Elsewhere, US President Biden said, “I'm more optimistic than I have been in a long time.” The national leader also stated that they are going to get control of inflation. On the same line are the covid updates from China as it unlocks Dalian and Chengdu cities while witnessing zero coronavirus cases in Beijing and one, versus zero the previous day, outside Shanghai’s quarantine zone. However, US President Biden’s readiness to back Taiwan in case China attacks Taipei and the hawkish hopes for the Fed seem to weigh on the pair price ahead of the key monetary policy announcements.
While portraying the mood, the S&P 500 Futures print mild losses while tracking Wall Street’s Friday close. It should be noted that the off in Japan restricts the bond moves in Asia but the yields are sturdy near the multi-day high amid recession fears and hawkish Fed expectations.
It should be noted that the odds of the Fed’s 75 basis points rate hike (bps) rose to 82% while the market’s expectations of a full one percentage increase in the Fed rate lifted to 18% at the latest.

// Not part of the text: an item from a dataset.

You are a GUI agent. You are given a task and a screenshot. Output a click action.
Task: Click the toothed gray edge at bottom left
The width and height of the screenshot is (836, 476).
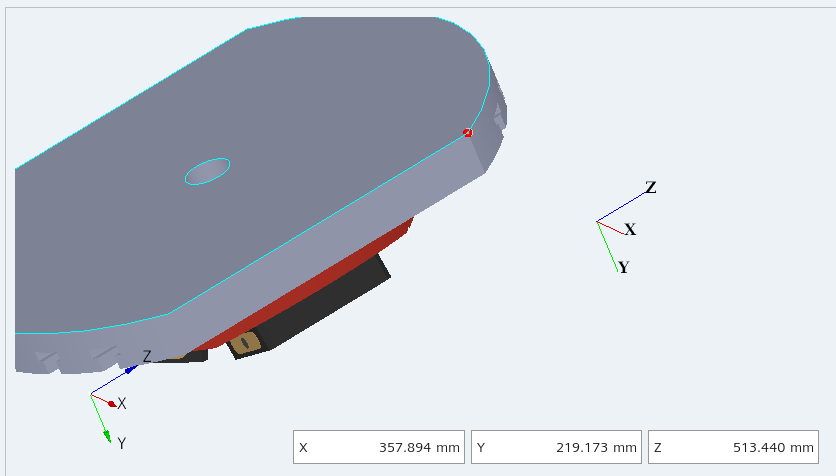pos(60,355)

Looking forward, a light calendar and off in the UK may restrict AUD/USD moves. However, the risk-aversion and the pre-Fed anxiety could keep the pair on the back foot. Also important are the RBA Minutes, comments from RBA policymaker Guy Bullock and preliminary readings of September’s Aussie PMIs.
AUD/USD bears await a daily closing below the two-month-old support line, close to 0.6700 by the press time, to refresh the multi-month low.